#### [Exercise objective]
Please find the lines in the entries below that contain the word "Enable", and copy each one.

======== Data to examine

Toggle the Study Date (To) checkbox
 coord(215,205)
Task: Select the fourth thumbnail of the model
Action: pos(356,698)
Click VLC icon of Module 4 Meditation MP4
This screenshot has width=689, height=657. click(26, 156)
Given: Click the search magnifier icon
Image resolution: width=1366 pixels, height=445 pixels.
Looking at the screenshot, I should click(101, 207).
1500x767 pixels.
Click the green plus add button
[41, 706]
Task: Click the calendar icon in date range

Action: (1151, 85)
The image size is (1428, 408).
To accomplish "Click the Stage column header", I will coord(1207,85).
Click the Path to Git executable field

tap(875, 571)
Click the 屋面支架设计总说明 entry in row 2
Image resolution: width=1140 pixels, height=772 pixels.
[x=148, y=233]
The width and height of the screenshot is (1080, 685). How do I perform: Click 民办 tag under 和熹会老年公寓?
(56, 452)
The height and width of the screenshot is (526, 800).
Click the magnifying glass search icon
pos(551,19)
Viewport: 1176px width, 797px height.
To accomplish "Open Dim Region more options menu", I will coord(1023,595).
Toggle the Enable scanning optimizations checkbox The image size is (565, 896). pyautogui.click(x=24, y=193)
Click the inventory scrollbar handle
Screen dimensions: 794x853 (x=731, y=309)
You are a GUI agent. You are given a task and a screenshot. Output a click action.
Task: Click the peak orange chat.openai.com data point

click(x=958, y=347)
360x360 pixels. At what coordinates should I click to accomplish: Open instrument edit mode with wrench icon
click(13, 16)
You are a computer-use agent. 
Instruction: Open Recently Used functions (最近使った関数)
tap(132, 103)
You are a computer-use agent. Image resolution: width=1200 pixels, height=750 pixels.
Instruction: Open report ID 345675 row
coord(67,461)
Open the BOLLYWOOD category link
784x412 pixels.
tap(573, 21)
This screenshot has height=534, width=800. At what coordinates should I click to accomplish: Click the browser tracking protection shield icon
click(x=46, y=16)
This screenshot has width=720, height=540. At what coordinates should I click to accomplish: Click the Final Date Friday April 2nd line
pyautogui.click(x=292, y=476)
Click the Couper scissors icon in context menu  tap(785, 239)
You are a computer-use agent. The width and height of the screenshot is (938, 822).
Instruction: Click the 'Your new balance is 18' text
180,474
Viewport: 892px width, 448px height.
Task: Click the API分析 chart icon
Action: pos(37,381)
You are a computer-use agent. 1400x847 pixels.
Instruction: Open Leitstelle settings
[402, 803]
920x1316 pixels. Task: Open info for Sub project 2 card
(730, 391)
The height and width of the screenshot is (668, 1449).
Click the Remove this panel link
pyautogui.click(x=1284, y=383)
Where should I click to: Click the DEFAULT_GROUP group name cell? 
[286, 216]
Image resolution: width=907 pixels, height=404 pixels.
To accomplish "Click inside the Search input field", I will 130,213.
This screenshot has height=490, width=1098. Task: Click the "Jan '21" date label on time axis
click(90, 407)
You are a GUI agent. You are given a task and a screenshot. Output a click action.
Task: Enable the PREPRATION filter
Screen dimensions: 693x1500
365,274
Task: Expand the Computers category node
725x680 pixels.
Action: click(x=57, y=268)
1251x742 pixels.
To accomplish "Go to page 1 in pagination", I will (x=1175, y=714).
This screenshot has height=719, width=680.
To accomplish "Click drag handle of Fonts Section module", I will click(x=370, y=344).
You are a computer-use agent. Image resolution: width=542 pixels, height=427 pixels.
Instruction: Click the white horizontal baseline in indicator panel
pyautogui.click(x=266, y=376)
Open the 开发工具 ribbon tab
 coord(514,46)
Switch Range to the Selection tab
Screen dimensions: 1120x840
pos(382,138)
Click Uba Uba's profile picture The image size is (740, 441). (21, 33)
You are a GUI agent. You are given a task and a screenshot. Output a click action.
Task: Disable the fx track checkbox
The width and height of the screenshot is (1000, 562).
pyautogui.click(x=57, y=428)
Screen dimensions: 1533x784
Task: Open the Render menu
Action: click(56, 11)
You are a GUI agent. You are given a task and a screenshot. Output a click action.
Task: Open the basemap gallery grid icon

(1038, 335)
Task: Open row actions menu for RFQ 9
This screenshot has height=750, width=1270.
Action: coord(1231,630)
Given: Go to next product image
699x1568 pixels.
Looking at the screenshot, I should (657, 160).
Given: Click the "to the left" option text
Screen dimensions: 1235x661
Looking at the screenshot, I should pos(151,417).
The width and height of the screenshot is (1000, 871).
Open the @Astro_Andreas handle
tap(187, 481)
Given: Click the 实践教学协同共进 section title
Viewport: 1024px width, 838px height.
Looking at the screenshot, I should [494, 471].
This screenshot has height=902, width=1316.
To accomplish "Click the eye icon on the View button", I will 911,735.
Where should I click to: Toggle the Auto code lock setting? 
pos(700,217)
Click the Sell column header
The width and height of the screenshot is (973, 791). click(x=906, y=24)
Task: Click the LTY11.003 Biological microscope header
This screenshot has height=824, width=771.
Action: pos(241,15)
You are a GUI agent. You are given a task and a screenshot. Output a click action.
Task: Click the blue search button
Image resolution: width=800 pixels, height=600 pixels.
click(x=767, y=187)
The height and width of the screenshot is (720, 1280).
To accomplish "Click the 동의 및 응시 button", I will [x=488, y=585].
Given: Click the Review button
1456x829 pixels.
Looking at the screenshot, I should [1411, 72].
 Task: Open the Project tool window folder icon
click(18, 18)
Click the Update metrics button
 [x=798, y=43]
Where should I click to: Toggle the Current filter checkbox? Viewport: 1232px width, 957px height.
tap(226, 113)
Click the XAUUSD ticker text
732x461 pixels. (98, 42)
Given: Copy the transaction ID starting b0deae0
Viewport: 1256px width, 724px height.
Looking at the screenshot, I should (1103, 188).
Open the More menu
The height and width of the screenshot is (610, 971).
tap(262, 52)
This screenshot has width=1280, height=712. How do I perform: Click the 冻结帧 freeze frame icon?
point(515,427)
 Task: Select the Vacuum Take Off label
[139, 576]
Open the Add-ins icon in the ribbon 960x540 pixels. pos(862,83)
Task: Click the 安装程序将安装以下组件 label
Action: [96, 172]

================

#### [Result for this exercise]
Toggle the Enable scanning optimizations checkbox The image size is (565, 896). pyautogui.click(x=24, y=193)
Task: Enable the PREPRATION filter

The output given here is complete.